Iraq, as the inheritor of Mesopotamia, is a country of extreme contrasts and confusion. Lying between Persia and the Arabian peninsula, it has been run over repeatedly by conquerors seeking empire for glory and plunder. Its modern incarnation dates to the close of WWI, when Great Britain was still building its global empire or colonies. At the time, the Kurds were promised an independent homeland in the 1920 Treaty of Sevres, a promise which was broken by the Treaty of Lausanne in 1923. Consequently, the Kurds have been fighting virtually non-stop for their own destiny, being thwarted by Turks, Iranians, Syrians and whoever holds sway in Baghdad. The American imposition of a "no-fly" zone enabled the Iranian Kurds to realize autonomy after Bush I's "Desert Storm" liberated Kuwait and the defacto civil war between Shiites and Sunnis that followed the overthrow of Saddam Hussein has enabled the Kurds to maintain their experiment in self-rule. Any future resolution to the internecine fighting in Iraq will require a firm commitment to Kurdish self-determination, as attempts to stymie the Kurds in Turkey and Iran have only stoked violent insurgencies.

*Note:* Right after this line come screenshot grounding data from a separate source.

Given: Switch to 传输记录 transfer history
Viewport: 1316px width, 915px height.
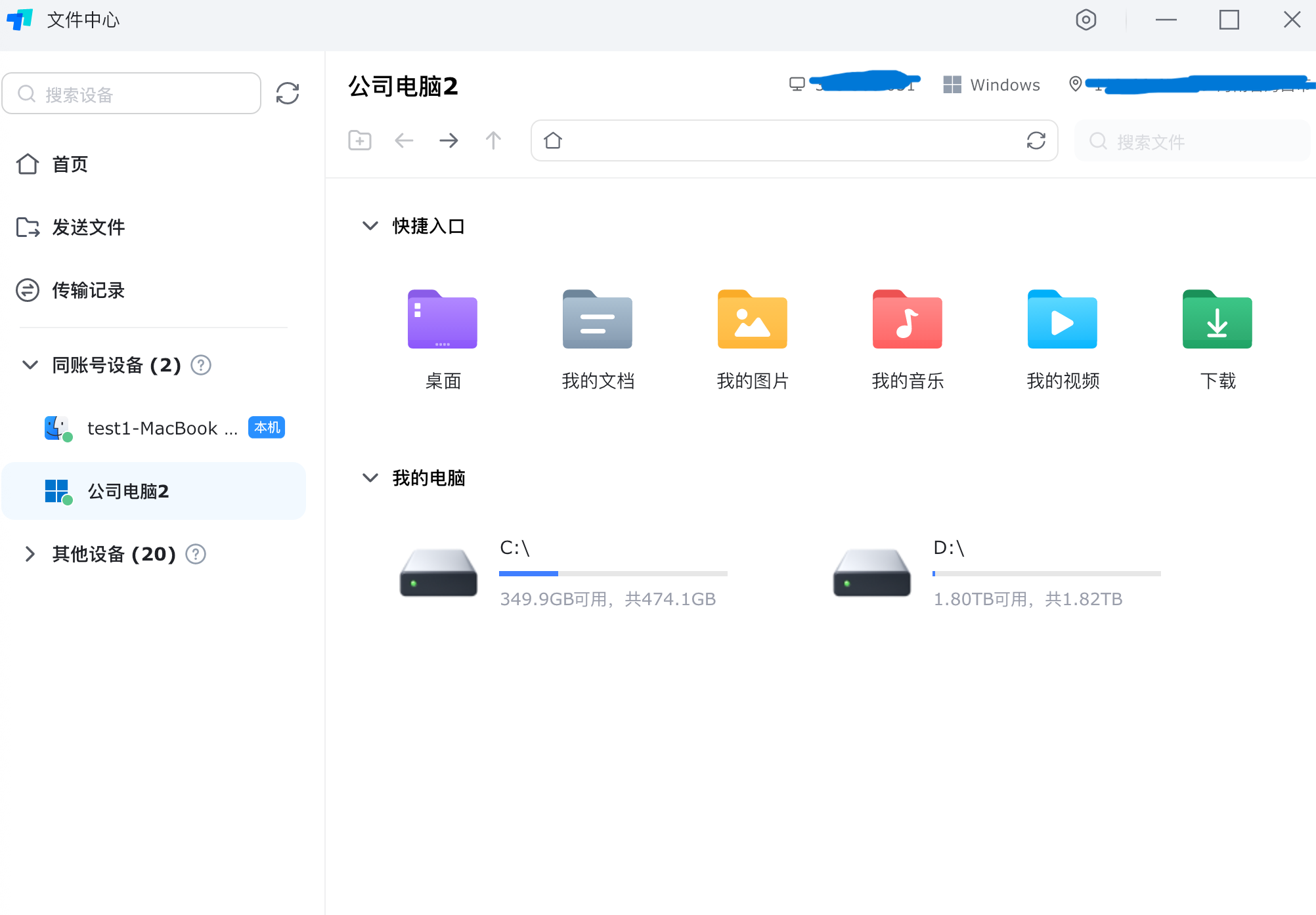Looking at the screenshot, I should click(88, 291).
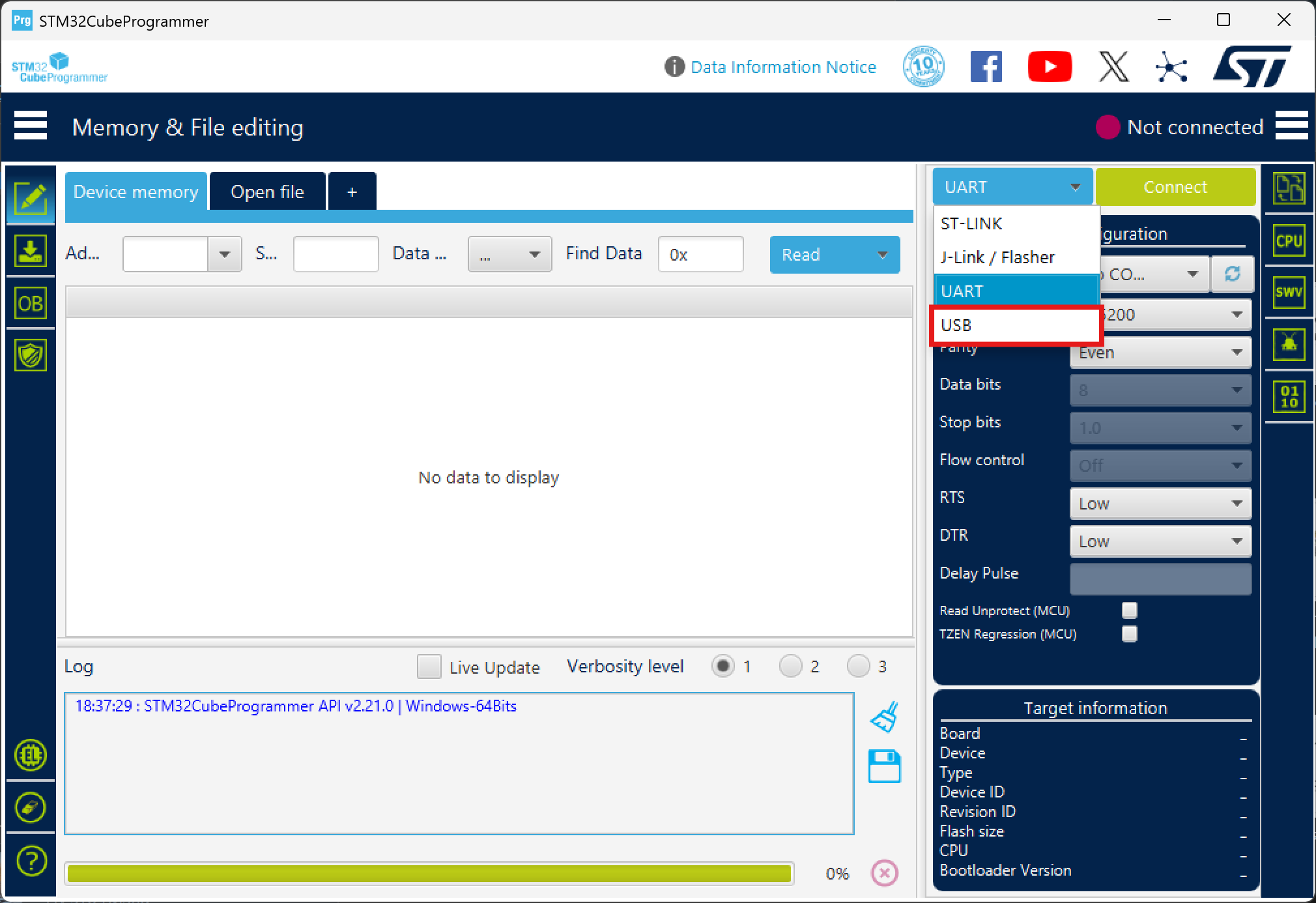Expand the RTS dropdown set to Low
This screenshot has height=903, width=1316.
[1160, 504]
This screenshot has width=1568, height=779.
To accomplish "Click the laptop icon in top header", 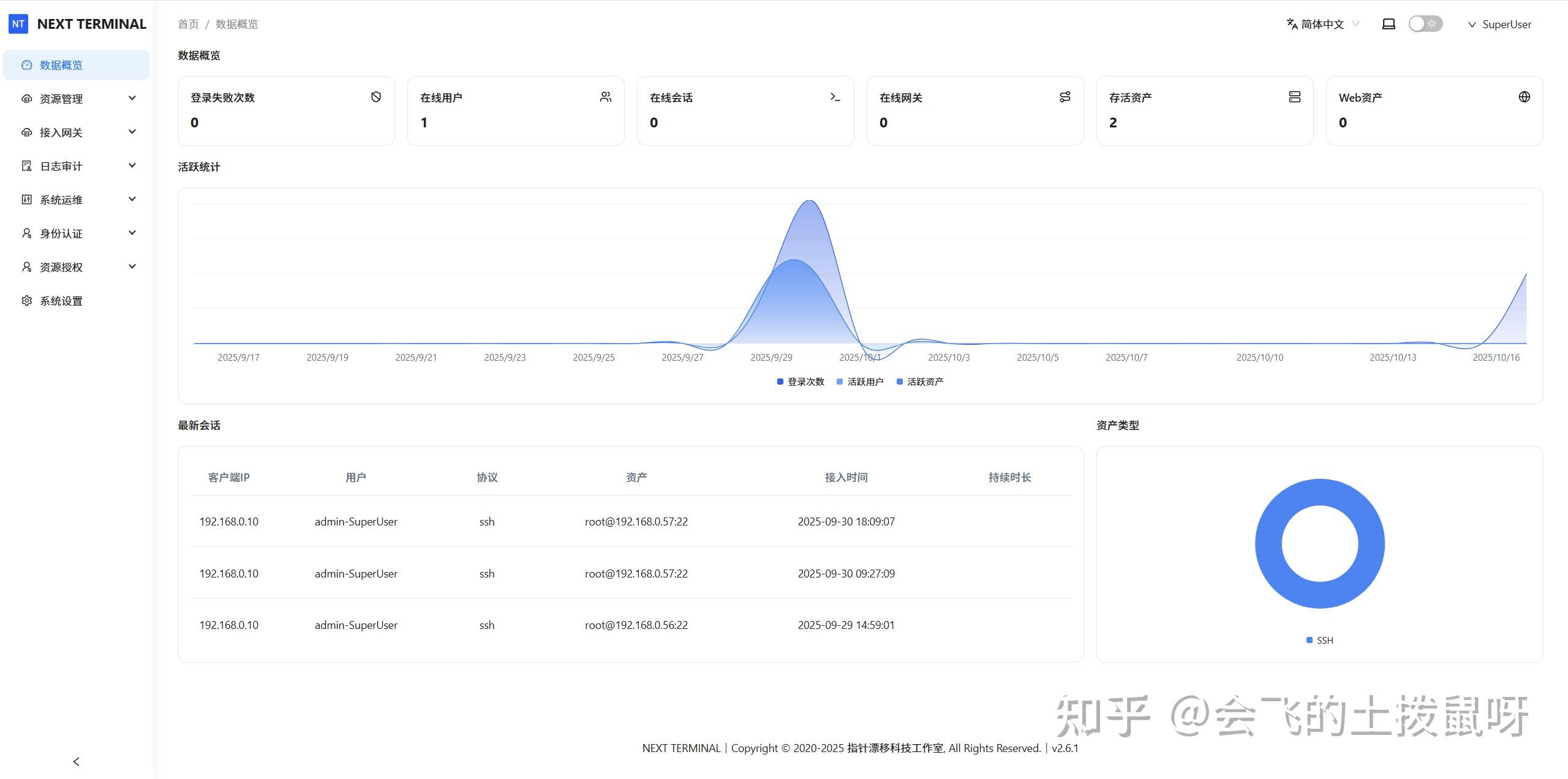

The violence in American-occupied Iraq has been caused by many factors. First of all, the US chose to dismantle Saddam's large military forces and his Ba'ath Party, without consideration for what those million plus persons would be expected to do with themselves. Although al-Qaeda was non-existent in Iraq prior to the 2003 American invasion, the bogus claims by President G.W. Bush of links between Saddam and the 9-11 tragedy and al-Qaeda as justification for the action naturally caused reaction both within Iraq and in third countries. Being unjustly charged of attacking America and in effect being punished for something they did not do, caused the ex-Ba-athists to distrust America's motives and to welcome willing al-Qaeda recruits from abroad to fight the foreign invaders. Meanwhile, festering ill-will between Sunni and Shiite tribesmen resulted in a virtual free-for-all war in which nobody knew how many separate forces were involved.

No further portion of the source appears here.